🤖 AI Summary
High-resolution, continuous monitoring in personalized medicine and digital health generates multivariate, functional, and graph-structured biomarker data—posing challenges for conventional regression frameworks that assume Euclidean responses.
Method: We propose the first optimal subset selection framework for metric-space-valued responses—including Euclidean, functional, and graph-valued outcomes—extending best-subset selection to multivariate functional and random graph response settings. Our approach unifies integer programming, functional data analysis, and metric-space statistical modeling, supporting linear, quantile, and nonparametric additive regression.

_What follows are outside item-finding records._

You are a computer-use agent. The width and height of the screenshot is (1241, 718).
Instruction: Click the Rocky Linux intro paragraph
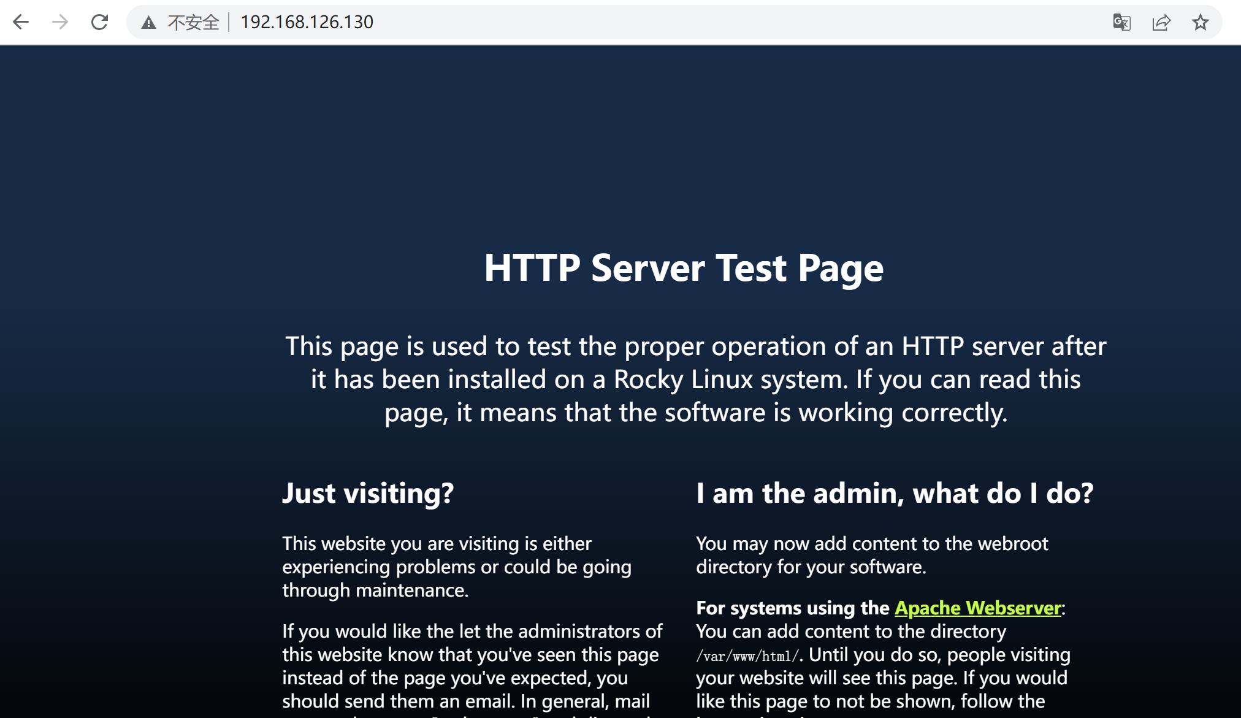point(695,379)
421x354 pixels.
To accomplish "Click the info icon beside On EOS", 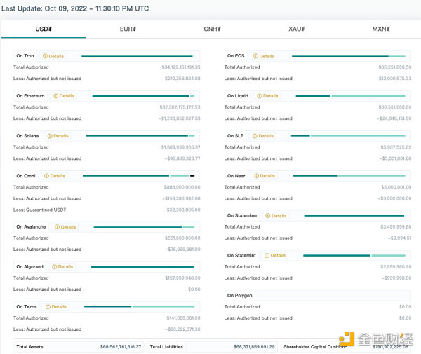I will point(256,56).
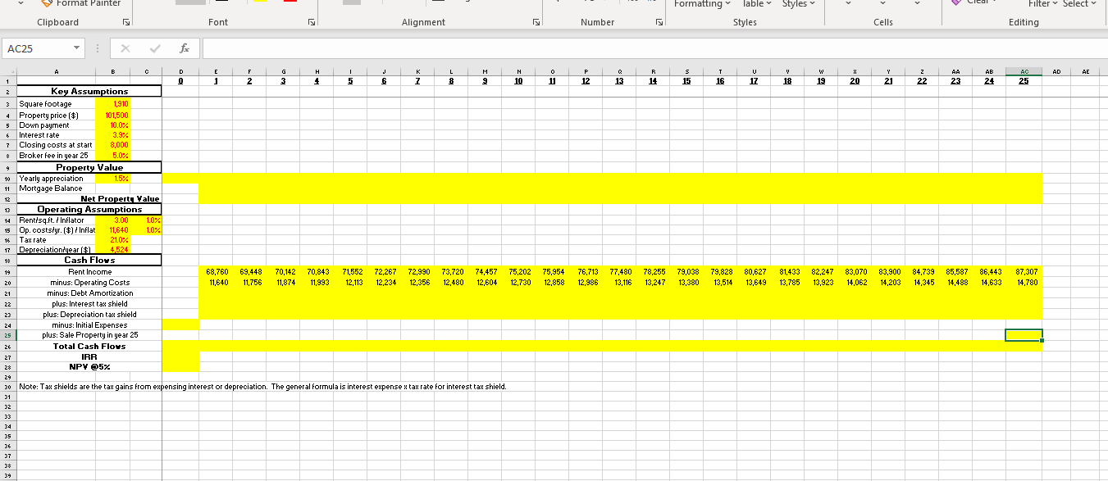1108x481 pixels.
Task: Open the Select dropdown in Editing group
Action: tap(1078, 4)
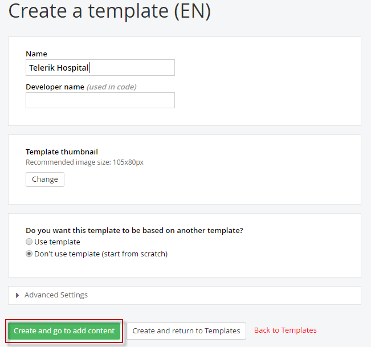
Task: Click the template-based question heading
Action: tap(134, 231)
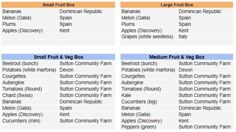Select Chard (Swiss) cell
Screen dimensions: 236x132
coord(30,95)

Contribution/Results: Compared to state-of-the-art methods, our framework achieves comparable predictive accuracy while improving computational efficiency by several orders of magnitude—especially for functional responses. It retains strong statistical interpretability through exact subset selection and demonstrates practical scalability to high-dimensional, complex-structured biomedical data.
📝 Abstract
Many problems within personalized medicine and digital health rely on the analysis of continuous-time functional biomarkers and other complex data structures emerging from high-resolution patient monitoring. In this context, this work proposes new optimization-based variable selection methods for multivariate, functional, and even more general outcomes in metrics spaces based on best-subset selection. Our framework applies to several types of regression models, including linear, quantile, or non parametric additive models, and to a broad range of random responses, such as univariate, multivariate Euclidean data, functional, and even random graphs. Our analysis demonstrates that our proposed methodology outperforms state-of-the-art methods in accuracy and, especially, in speed-achieving several orders of magnitude improvement over competitors across various type of statistical responses as the case of mathematical functions. While our framework is general and is not designed for a specific regression and scientific problem, the article is self-contained and focuses on biomedical applications. In the clinical areas, serves as a valuable resource for professionals in biostatistics, statistics, and artificial intelligence interested in variable selection problem in this new technological AI-era.